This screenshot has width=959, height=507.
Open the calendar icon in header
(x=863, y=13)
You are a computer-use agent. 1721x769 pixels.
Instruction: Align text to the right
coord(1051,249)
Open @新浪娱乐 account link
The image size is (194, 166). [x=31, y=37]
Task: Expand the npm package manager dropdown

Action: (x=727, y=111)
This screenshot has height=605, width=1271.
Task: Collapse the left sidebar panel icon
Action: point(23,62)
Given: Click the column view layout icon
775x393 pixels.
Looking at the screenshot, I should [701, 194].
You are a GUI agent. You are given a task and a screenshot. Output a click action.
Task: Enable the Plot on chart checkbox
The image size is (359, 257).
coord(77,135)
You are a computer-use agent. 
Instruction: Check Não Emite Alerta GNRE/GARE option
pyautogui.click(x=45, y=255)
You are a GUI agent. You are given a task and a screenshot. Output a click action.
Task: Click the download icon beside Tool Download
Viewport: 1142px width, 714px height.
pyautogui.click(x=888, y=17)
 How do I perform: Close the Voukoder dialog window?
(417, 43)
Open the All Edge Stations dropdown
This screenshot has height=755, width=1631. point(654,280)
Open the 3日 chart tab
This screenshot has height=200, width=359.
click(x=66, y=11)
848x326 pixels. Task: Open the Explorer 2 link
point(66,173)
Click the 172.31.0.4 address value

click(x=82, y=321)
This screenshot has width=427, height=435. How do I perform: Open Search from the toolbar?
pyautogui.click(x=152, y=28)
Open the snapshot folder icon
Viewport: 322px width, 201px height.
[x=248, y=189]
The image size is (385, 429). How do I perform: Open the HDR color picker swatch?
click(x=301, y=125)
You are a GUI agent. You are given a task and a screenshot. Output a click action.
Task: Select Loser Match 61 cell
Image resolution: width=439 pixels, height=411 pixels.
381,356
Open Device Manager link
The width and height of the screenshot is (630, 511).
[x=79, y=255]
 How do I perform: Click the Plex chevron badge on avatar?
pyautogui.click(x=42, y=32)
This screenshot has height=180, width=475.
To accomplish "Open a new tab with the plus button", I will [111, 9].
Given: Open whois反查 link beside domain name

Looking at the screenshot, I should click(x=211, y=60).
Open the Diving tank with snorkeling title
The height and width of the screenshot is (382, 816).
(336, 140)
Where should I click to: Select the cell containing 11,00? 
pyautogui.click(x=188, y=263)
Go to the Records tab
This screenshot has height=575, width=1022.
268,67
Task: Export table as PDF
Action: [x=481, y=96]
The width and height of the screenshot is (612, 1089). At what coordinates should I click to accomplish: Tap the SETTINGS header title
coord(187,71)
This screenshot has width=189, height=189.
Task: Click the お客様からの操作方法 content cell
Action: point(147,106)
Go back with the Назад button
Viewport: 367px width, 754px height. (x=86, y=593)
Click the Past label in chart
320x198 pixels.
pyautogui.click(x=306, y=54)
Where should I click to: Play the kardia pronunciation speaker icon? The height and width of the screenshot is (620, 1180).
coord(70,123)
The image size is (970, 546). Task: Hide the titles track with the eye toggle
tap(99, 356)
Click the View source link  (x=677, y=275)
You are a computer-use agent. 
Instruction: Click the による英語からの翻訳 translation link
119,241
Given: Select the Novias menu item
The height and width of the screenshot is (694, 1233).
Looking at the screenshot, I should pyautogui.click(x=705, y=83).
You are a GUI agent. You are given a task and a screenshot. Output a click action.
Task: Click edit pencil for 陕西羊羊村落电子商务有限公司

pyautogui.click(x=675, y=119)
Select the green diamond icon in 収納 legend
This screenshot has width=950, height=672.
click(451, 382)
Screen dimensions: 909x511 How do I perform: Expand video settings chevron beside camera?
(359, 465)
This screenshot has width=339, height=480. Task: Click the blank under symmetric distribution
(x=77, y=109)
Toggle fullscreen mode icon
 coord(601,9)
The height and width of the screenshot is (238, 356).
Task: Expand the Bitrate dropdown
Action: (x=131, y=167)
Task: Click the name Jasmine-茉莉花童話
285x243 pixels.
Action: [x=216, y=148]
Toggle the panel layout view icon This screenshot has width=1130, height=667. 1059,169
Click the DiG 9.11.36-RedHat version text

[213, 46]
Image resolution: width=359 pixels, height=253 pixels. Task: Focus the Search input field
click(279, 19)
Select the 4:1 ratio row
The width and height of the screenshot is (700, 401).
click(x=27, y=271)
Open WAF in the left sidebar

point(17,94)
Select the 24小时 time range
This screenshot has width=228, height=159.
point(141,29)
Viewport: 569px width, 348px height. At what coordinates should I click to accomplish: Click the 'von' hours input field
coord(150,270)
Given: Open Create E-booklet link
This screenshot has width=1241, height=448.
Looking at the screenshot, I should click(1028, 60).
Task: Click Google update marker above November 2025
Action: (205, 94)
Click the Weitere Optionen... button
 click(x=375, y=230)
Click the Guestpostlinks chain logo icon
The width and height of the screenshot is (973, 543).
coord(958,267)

────────────────────

## [WORK REQUEST]
The data above must be returned in full, exactly as written.

## [ANSWER TO THE EXERCISE]
This screenshot has width=959, height=507.
Open the calendar icon in header
(x=863, y=13)
You are a computer-use agent. 1721x769 pixels.
Instruction: Align text to the right
coord(1051,249)
Open @新浪娱乐 account link
The image size is (194, 166). [x=31, y=37]
Task: Expand the npm package manager dropdown

Action: (x=727, y=111)
This screenshot has height=605, width=1271.
Task: Collapse the left sidebar panel icon
Action: point(23,62)
Given: Click the column view layout icon
775x393 pixels.
Looking at the screenshot, I should [701, 194].
You are a GUI agent. You are given a task and a screenshot. Output a click action.
Task: Enable the Plot on chart checkbox
The image size is (359, 257).
coord(77,135)
You are a computer-use agent. 
Instruction: Check Não Emite Alerta GNRE/GARE option
pyautogui.click(x=45, y=255)
You are a GUI agent. You are given a task and a screenshot. Output a click action.
Task: Click the download icon beside Tool Download
Viewport: 1142px width, 714px height.
pyautogui.click(x=888, y=17)
 How do I perform: Close the Voukoder dialog window?
(417, 43)
Open the All Edge Stations dropdown
This screenshot has height=755, width=1631. point(654,280)
Open the 3日 chart tab
This screenshot has height=200, width=359.
click(x=66, y=11)
848x326 pixels. Task: Open the Explorer 2 link
point(66,173)
Click the 172.31.0.4 address value

click(x=82, y=321)
This screenshot has width=427, height=435. How do I perform: Open Search from the toolbar?
pyautogui.click(x=152, y=28)
Open the snapshot folder icon
Viewport: 322px width, 201px height.
[x=248, y=189]
The image size is (385, 429). How do I perform: Open the HDR color picker swatch?
click(x=301, y=125)
You are a GUI agent. You are given a task and a screenshot. Output a click action.
Task: Select Loser Match 61 cell
Image resolution: width=439 pixels, height=411 pixels.
381,356
Open Device Manager link
The width and height of the screenshot is (630, 511).
[x=79, y=255]
 How do I perform: Click the Plex chevron badge on avatar?
pyautogui.click(x=42, y=32)
This screenshot has height=180, width=475.
To accomplish "Open a new tab with the plus button", I will [111, 9].
Given: Open whois反查 link beside domain name

Looking at the screenshot, I should click(x=211, y=60).
Open the Diving tank with snorkeling title
The height and width of the screenshot is (382, 816).
(336, 140)
Where should I click to: Select the cell containing 11,00? 
pyautogui.click(x=188, y=263)
Go to the Records tab
This screenshot has height=575, width=1022.
268,67
Task: Export table as PDF
Action: [x=481, y=96]
The width and height of the screenshot is (612, 1089). At what coordinates should I click to accomplish: Tap the SETTINGS header title
coord(187,71)
This screenshot has width=189, height=189.
Task: Click the お客様からの操作方法 content cell
Action: point(147,106)
Go back with the Назад button
Viewport: 367px width, 754px height. (x=86, y=593)
Click the Past label in chart
320x198 pixels.
pyautogui.click(x=306, y=54)
Where should I click to: Play the kardia pronunciation speaker icon? The height and width of the screenshot is (620, 1180).
coord(70,123)
The image size is (970, 546). Task: Hide the titles track with the eye toggle
tap(99, 356)
Click the View source link  (x=677, y=275)
You are a computer-use agent. 
Instruction: Click the による英語からの翻訳 translation link
119,241
Given: Select the Novias menu item
The height and width of the screenshot is (694, 1233).
Looking at the screenshot, I should pyautogui.click(x=705, y=83).
You are a GUI agent. You are given a task and a screenshot. Output a click action.
Task: Click edit pencil for 陕西羊羊村落电子商务有限公司

pyautogui.click(x=675, y=119)
Select the green diamond icon in 収納 legend
This screenshot has width=950, height=672.
click(451, 382)
Screen dimensions: 909x511 How do I perform: Expand video settings chevron beside camera?
(359, 465)
This screenshot has width=339, height=480. Task: Click the blank under symmetric distribution
(x=77, y=109)
Toggle fullscreen mode icon
 coord(601,9)
The height and width of the screenshot is (238, 356).
Task: Expand the Bitrate dropdown
Action: (x=131, y=167)
Task: Click the name Jasmine-茉莉花童話
285x243 pixels.
Action: [x=216, y=148]
Toggle the panel layout view icon This screenshot has width=1130, height=667. 1059,169
Click the DiG 9.11.36-RedHat version text

[213, 46]
Image resolution: width=359 pixels, height=253 pixels. Task: Focus the Search input field
click(279, 19)
Select the 4:1 ratio row
The width and height of the screenshot is (700, 401).
click(x=27, y=271)
Open WAF in the left sidebar

point(17,94)
Select the 24小时 time range
This screenshot has width=228, height=159.
point(141,29)
Viewport: 569px width, 348px height. At what coordinates should I click to accomplish: Click the 'von' hours input field
coord(150,270)
Given: Open Create E-booklet link
This screenshot has width=1241, height=448.
Looking at the screenshot, I should click(1028, 60).
Task: Click Google update marker above November 2025
Action: (205, 94)
Click the Weitere Optionen... button
 click(x=375, y=230)
Click the Guestpostlinks chain logo icon
The width and height of the screenshot is (973, 543).
coord(958,267)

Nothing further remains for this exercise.